▽

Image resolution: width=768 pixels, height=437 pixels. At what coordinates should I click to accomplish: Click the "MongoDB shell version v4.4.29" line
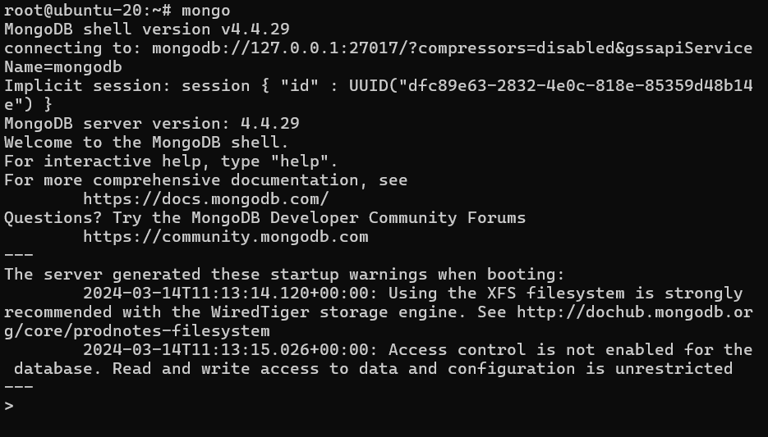point(147,29)
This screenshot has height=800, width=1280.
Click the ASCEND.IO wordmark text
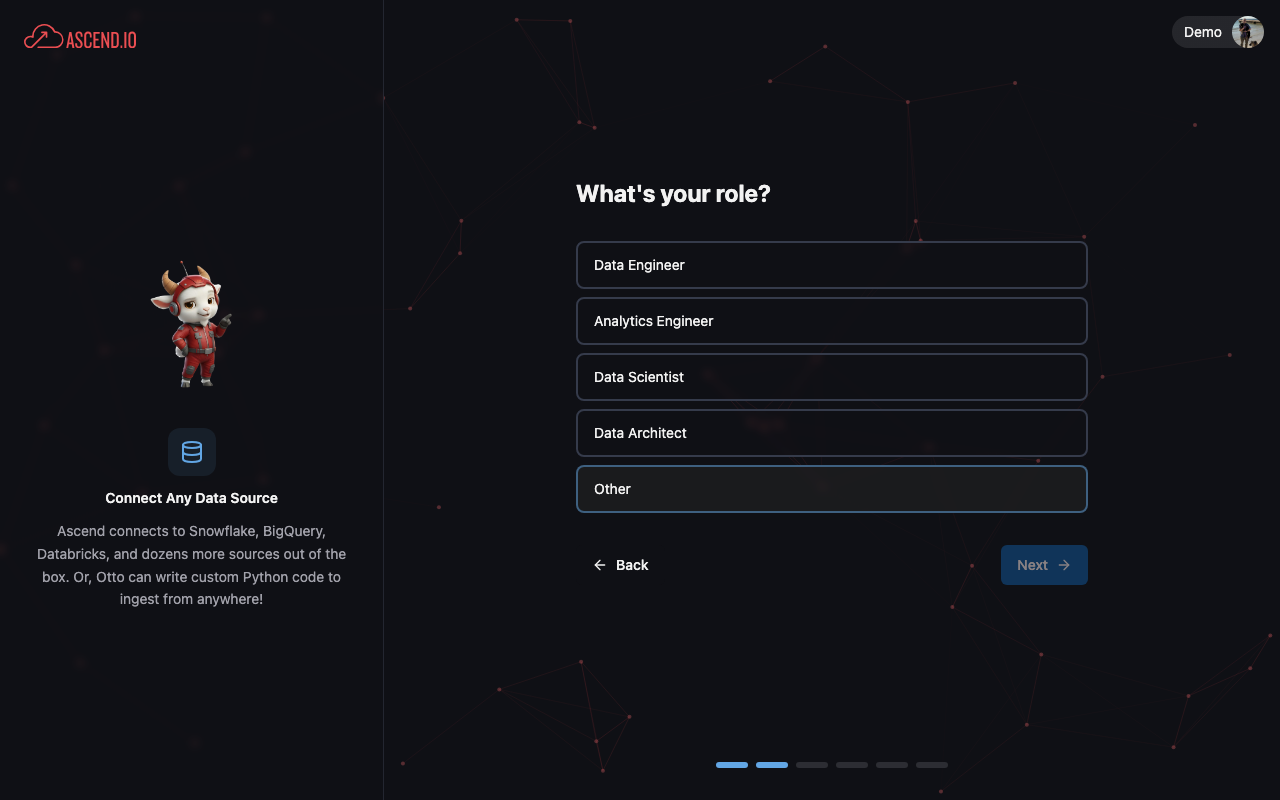coord(103,38)
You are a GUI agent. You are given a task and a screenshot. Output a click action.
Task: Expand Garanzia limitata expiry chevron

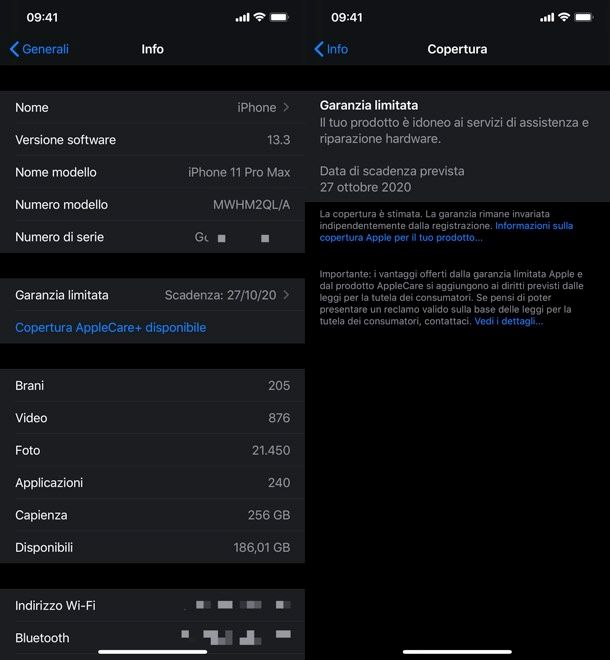[x=286, y=295]
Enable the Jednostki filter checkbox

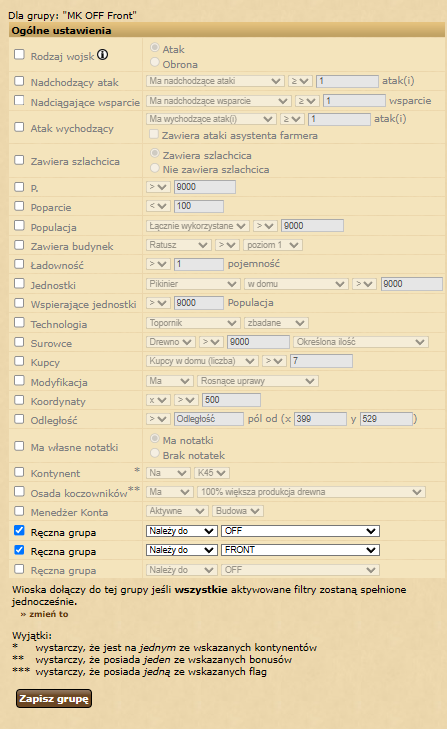click(19, 283)
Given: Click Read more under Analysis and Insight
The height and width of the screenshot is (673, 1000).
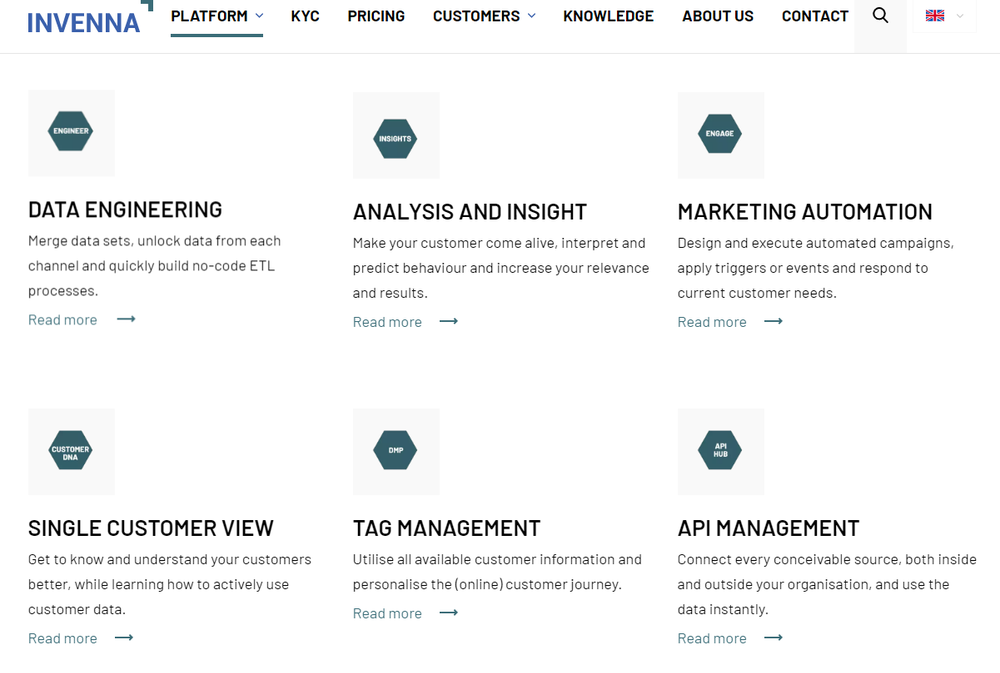Looking at the screenshot, I should (387, 321).
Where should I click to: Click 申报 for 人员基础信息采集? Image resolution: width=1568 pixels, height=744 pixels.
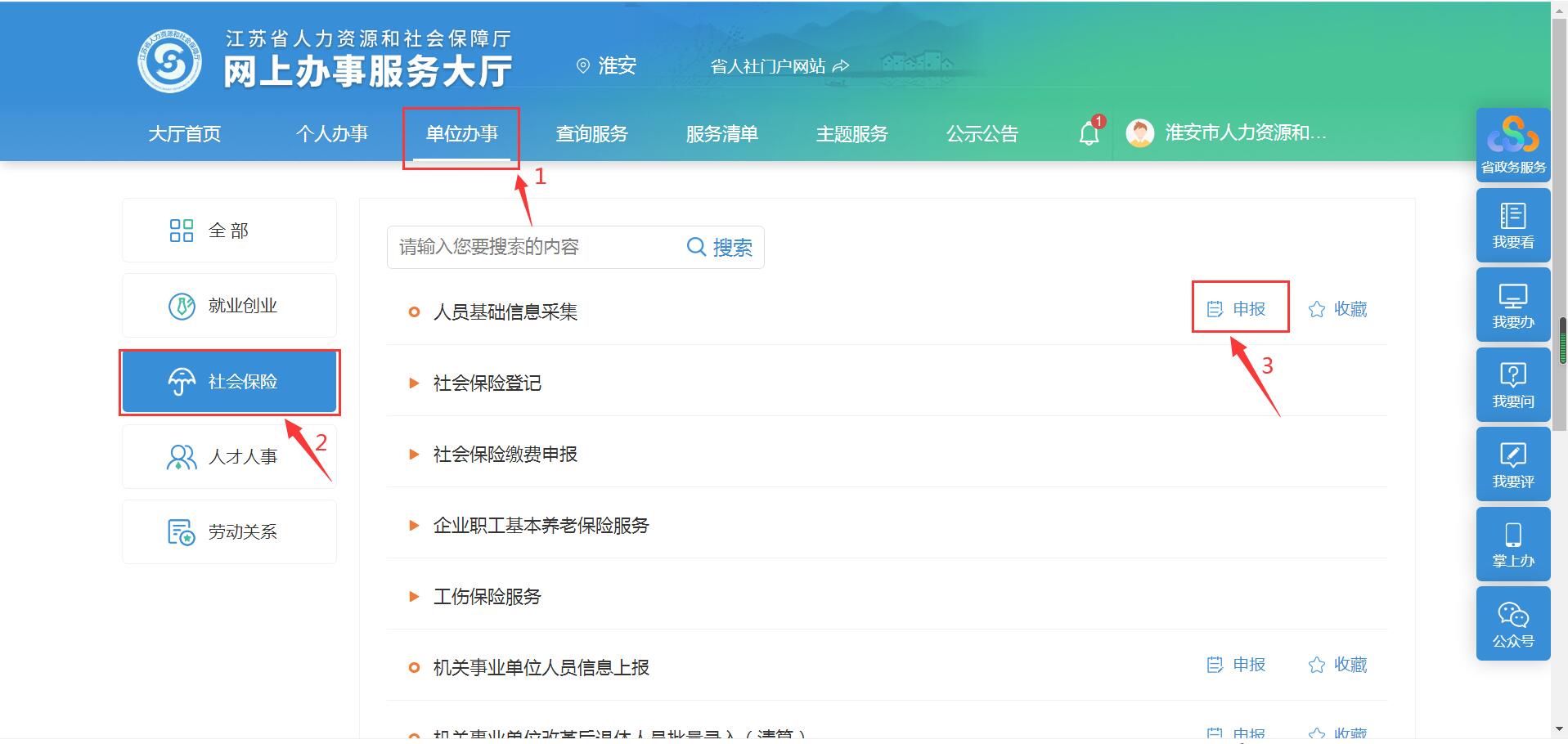[x=1238, y=309]
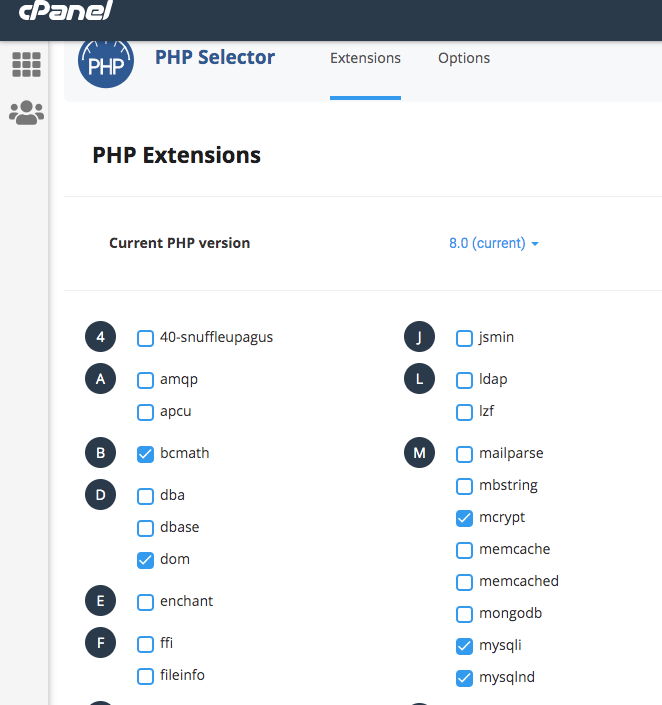Image resolution: width=662 pixels, height=705 pixels.
Task: Switch to the Extensions tab
Action: point(365,58)
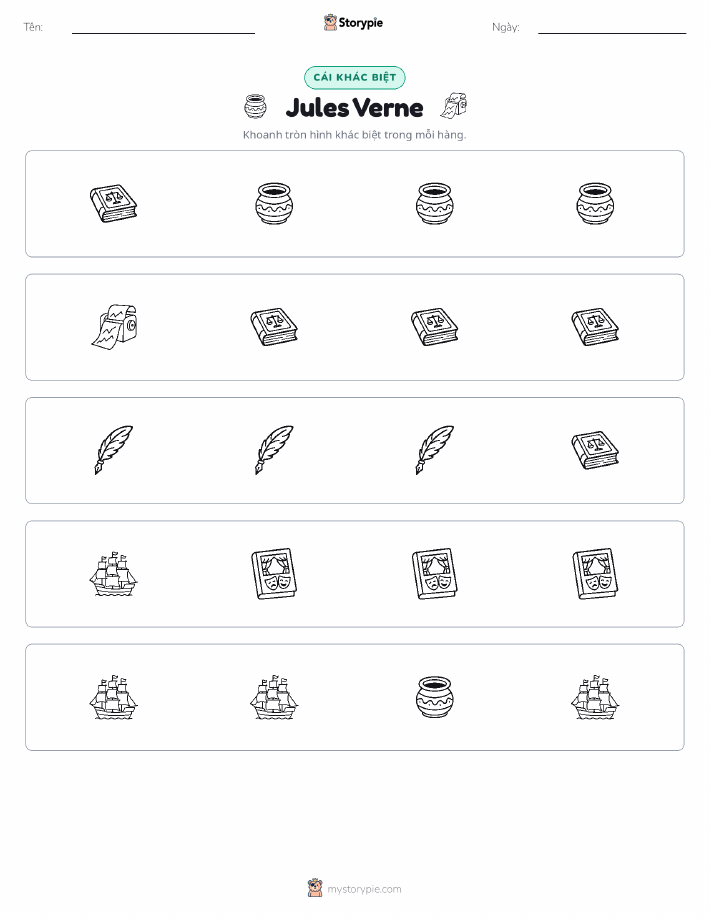Click the middle quill pen in row three
709x917 pixels.
[274, 450]
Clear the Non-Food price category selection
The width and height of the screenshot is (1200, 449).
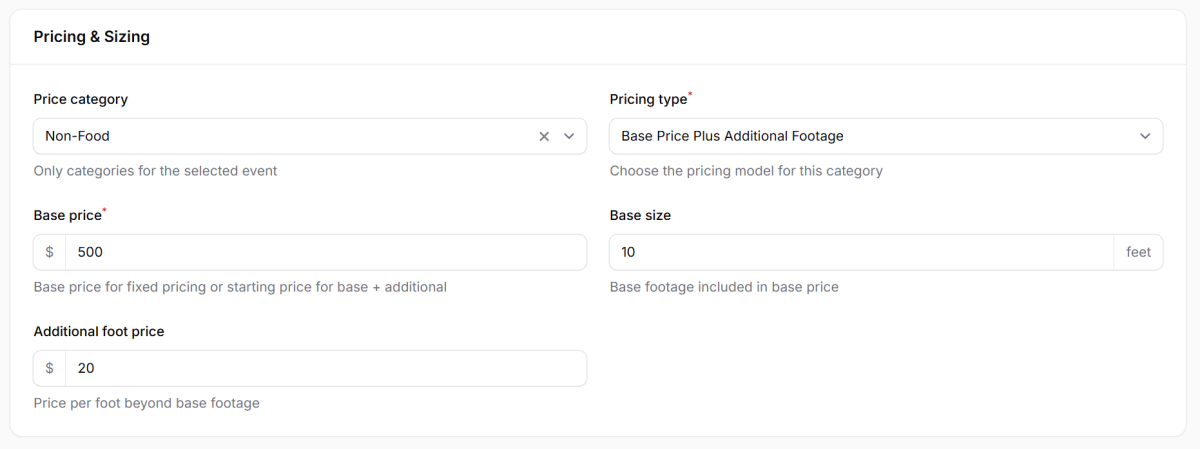coord(544,136)
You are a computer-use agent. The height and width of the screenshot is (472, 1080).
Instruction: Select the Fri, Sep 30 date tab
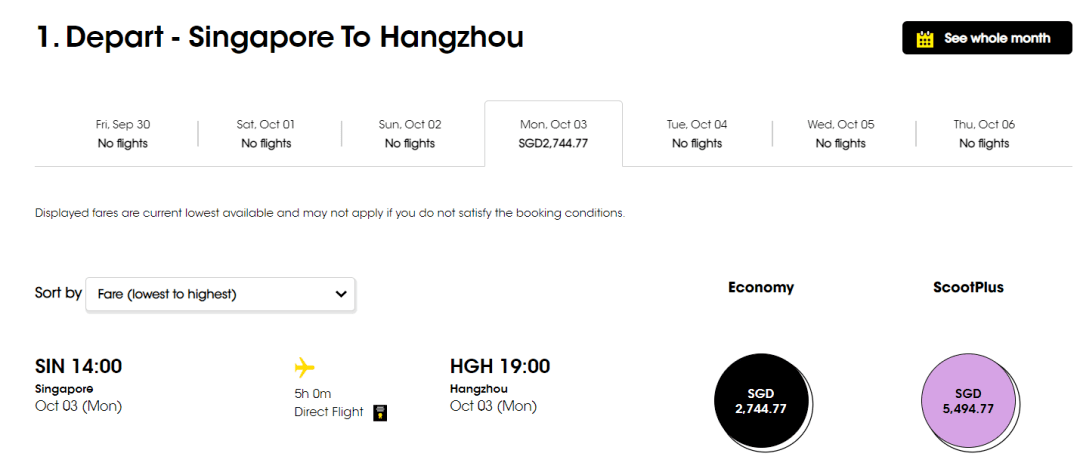[123, 134]
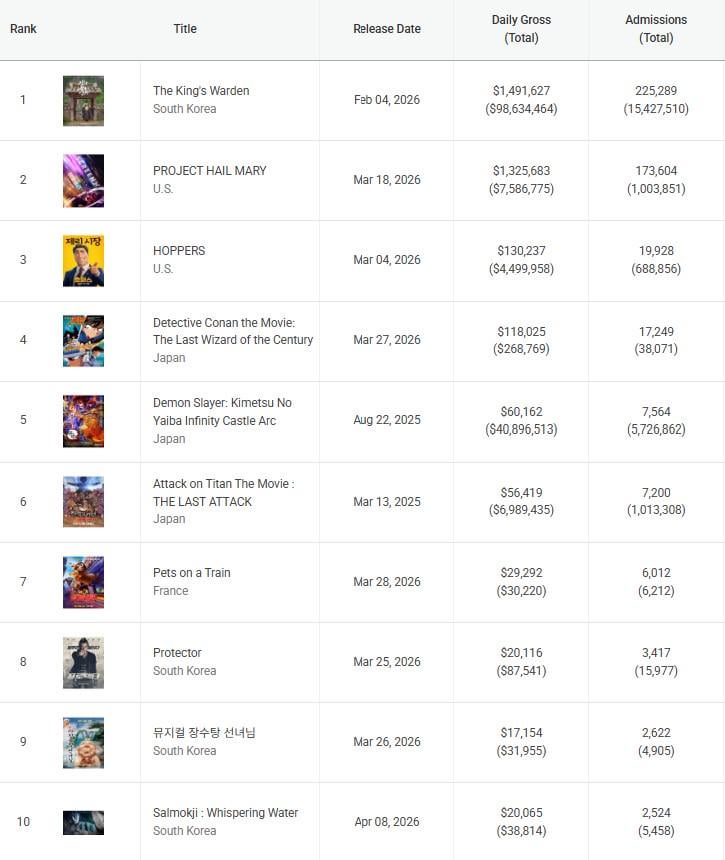The width and height of the screenshot is (725, 860).
Task: Click the Title column header
Action: 185,29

△

*WHAT THE EXERCISE ASKS*. The job here is to find each line above with the word "agent" and copy it.

*SOLUTION TO THIS TASK*.
You are a GUI agent. You are given a task and a screenshot. Output a click action.
You are a computer-use agent. The height and width of the screenshot is (472, 1080).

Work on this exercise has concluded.